Ellie and I were seven-year-old animal rights
activists, passionate city kids with nowhere
to turn but our own gerbils and salamanders
and the pigeons in the park. We spent half
of summercamp lunch reserving and
decomposing breadcrusts, tossing to see how large
a flock we could assemble. It was important
to take action for what we believed.
Angie and Amy were counselors who called pigeons “rats
with wings,” chased them from lunch. We made
our picnics further from their bench, but before a week
had passed both women and birds knew where
to find us. We certainly weren’t playing kickball.
I spent my mornings in the art room and
the theater, built the courage to launch myself
from the low diving board. Ellie wasn’t afraid of anything.
She had two tortoises smuggled back from Jordan and a leech in a jar.
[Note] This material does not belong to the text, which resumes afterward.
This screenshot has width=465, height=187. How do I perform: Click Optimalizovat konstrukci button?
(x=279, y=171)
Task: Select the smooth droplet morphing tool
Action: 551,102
Angie came at the pigeons with a baseball
bat and declared we couldn’t put on our play
if the flight did not dispel. Ellie and I looked at birds
longingly for the next week while sandwiches remained
in bags stable and whole; we wanted to be brave
enough not to lose to adult hegemony. Even Ellie wasn’t.
I passed my mornings and afternoons
as I already had and it took three days before
I was struck with inspiration. It had absolutely nothing
to do with what anybody ate.
In the last week of camp special events trampled the
staircases and fields. The play we’d created was a centerpiece,
and no one knew I would stop to make a speech halfway.
I fingered the striped heart I had painted with enamel
in the art room and knew Ellie was watching. “I just wanted
to say that animals are people too!” I didn’t care
that Angie and Amy in the front row might be laughing. This
was my speech. The flock was mine and had to learn
the significance of kindness to pigeons, and I threw the end
of my summer to them in pieces before the show went on.